- WRITTEN PROBLEM
Reproduce each line of the items below word for word, leaving out the pictures.

- GIVEN RECORDS
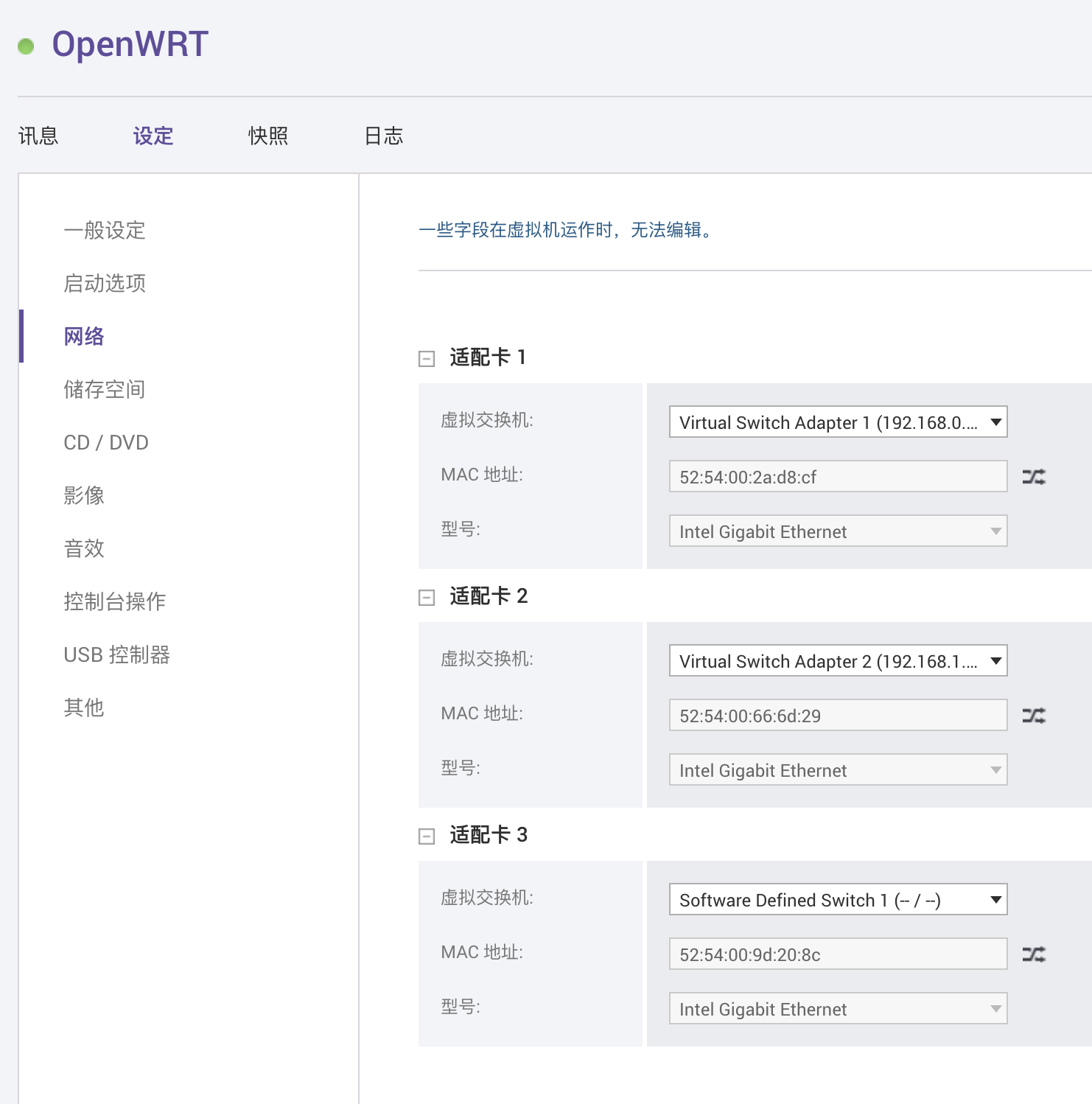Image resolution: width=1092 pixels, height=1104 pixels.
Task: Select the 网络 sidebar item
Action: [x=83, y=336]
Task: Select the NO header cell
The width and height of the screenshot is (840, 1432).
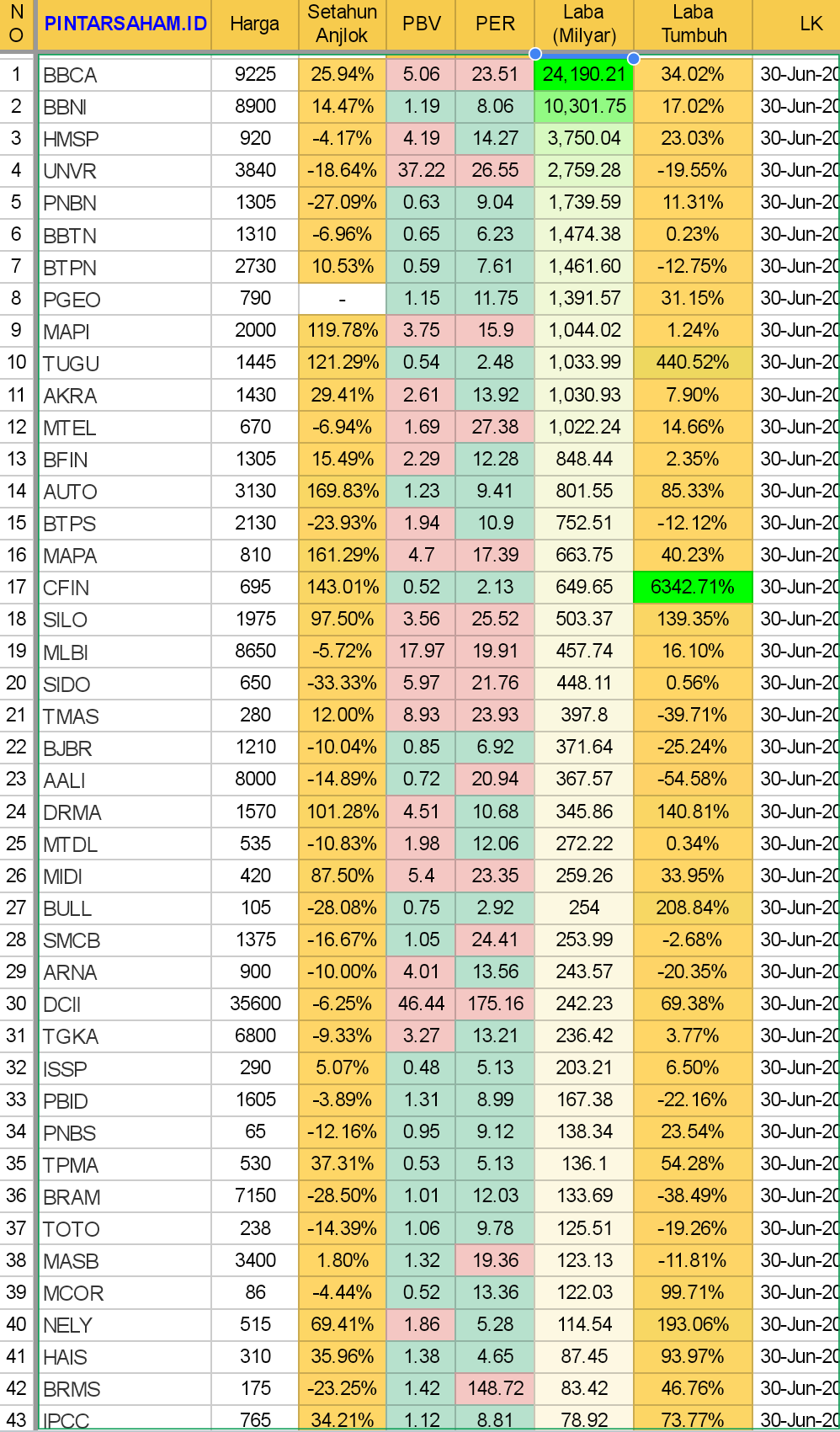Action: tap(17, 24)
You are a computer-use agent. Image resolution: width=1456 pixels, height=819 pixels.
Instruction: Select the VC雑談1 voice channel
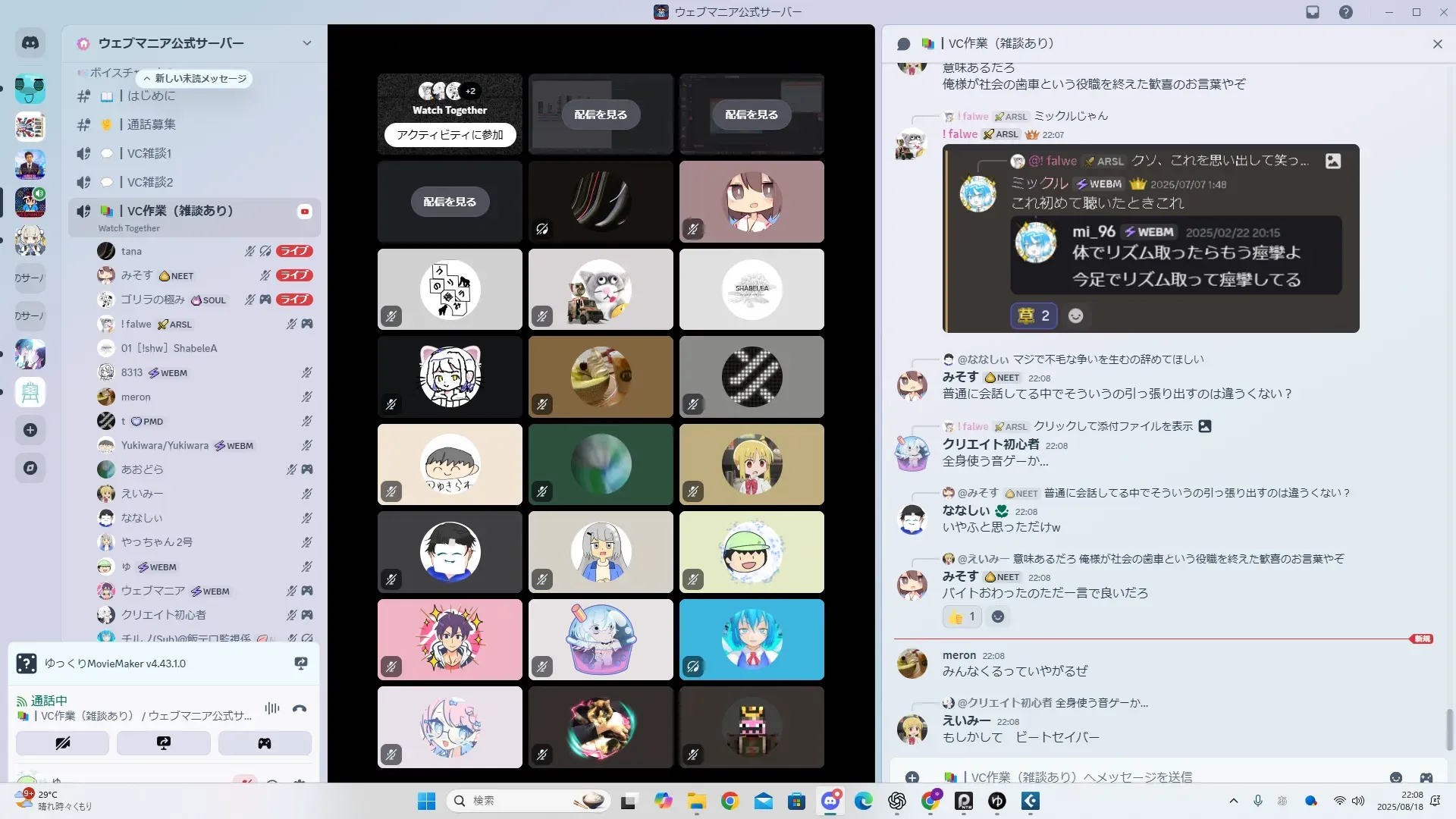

- THE OUTPUT
Image resolution: width=1092 pixels, height=1104 pixels.
Task: Select the 网络 sidebar item
Action: [x=83, y=336]
Task: Select the NO header cell
The width and height of the screenshot is (840, 1432).
Action: tap(17, 24)
You are a computer-use agent. Image resolution: width=1456 pixels, height=819 pixels.
Instruction: Select the VC雑談1 voice channel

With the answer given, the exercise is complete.